Anybody want tickets to see Sonic Youth at McCarren Park Pool on July 28? I’m selling. Well, I should amend that—anybody want tickets to see Daydream Nation? It almost breaks my heart that I’m selling these tickets—tickets that I bought six months in advance, tickets I’ve been saving in my drawer, reverently, thinking that they would let me in to what surely would be a monumental concert, a liberating event, a show that would validate and re-inspire my love for Sonic Youth.
When I heard that Sonic Youth would be playing their most acclaimed album, Daydream Nation, from start to finish in a live concert setting, I almost couldn’t believe it. For a band that has put out over ten albums since, and for a band that constantly tours playing songs picked from over 26 years of composition, to play an album as a discrete unit was a definite statement. It’s Gestalt theory-lite: proposing that the value of this collection of music, not as individual “songs” but rather as a complete unit, is more valuable than the sum of its parts. I put on my headphones and listened to Daydream Nation once more, listening for the Gestalt, looking for something to hit me, and hit me hard.
It did. Daydream Nation is an album full of wild experimentation, showing strong influences of musique concrete and Cagean aleatorics—an album that combines 20th century experimentalism with the idiom of rock music, mostly with overdriven guitars, Sprechstimme and a screwdriver (stuck into the neck of Lee Ranaldo’s guitar).
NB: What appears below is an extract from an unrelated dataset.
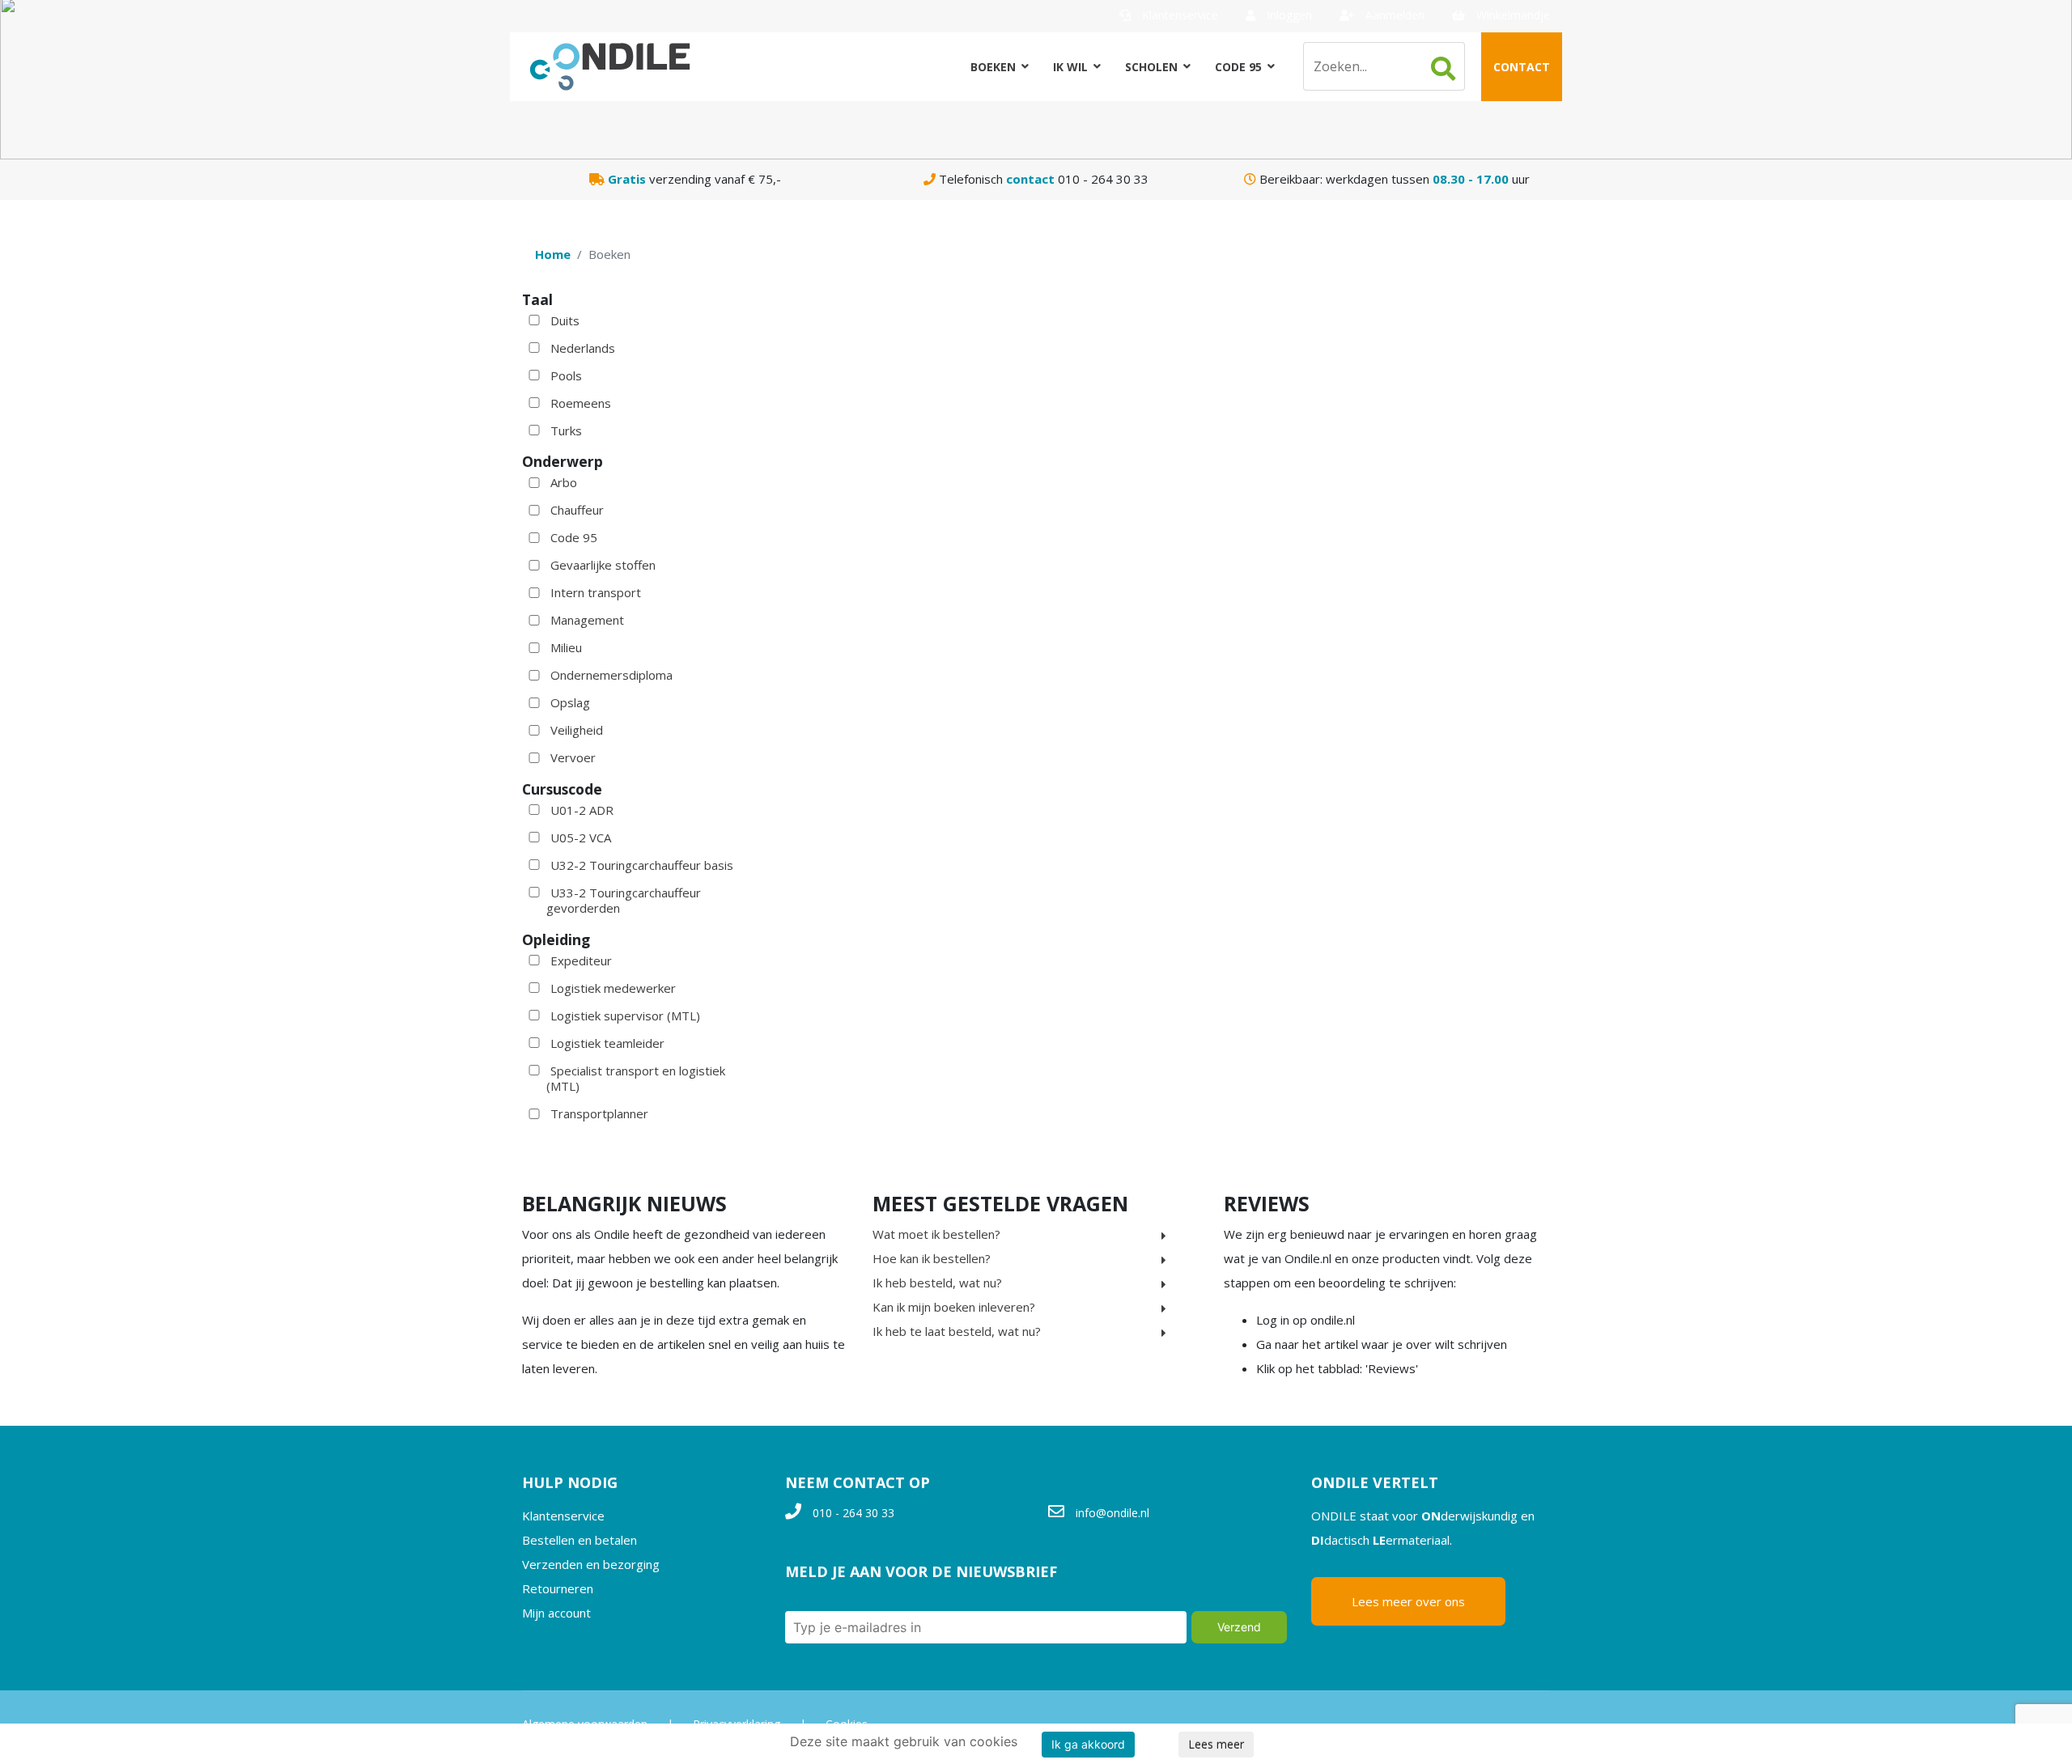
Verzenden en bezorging (591, 1564)
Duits (565, 320)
Now the band wants to present Daydream Nation as a complete work, not broken into “songs.” For any proponent of Sonic Youth’s inclusion within the loose canon of “new music,” this would be seemingly ideal: not songs, but movements; not a collection of movements, but a unified artistic statement.
So why do I want to sell my tickets?
Seeing a performance of Daydream Nation in 2007, for $40 a ticket, is nothing like what Sonic Youth created in the studio in the late ’80s. The two events are radically different, both artistically and politically. This Daydream Nation concert is Walter Benjamin in reverse: the original recording’s aura is stripped away by the mimetic, nostalgic attempt to re-create it 20 years down the line. It’s an unlikely phenomenon, but it’s more wide-spread than one might think. To members of a generation raised on iconic recordings, live performances many times fail to deliver the authenticity of our listening experiences. This even carries over into the classical world: performers take fewer risks in interpretation, relying on tried-and-true replications rather than risk hitting a “wrong note.”
Works that are rarely performed, such as a rock album in its entirety, run this risk as well—except that in this case, the “interpretation” of the “work” is entirely separate from the original album, which exists not as notation but as a record of creative studio work. What was crafted in a studio in 1987 will be inexorably changed in 2007.
Don’t get me wrong—I love Sonic Youth’s post-Daydream Nation work, but I’m just not sure I want to contribute my $40 to Sonic Youth (and their sponsor, a new wireless phone company) in order to attempt an experience that I, and most of the other people of my generation, missed out on. Instead of reifying my impossible nostalgia, I think I’ll just listen to the album, at home, instead.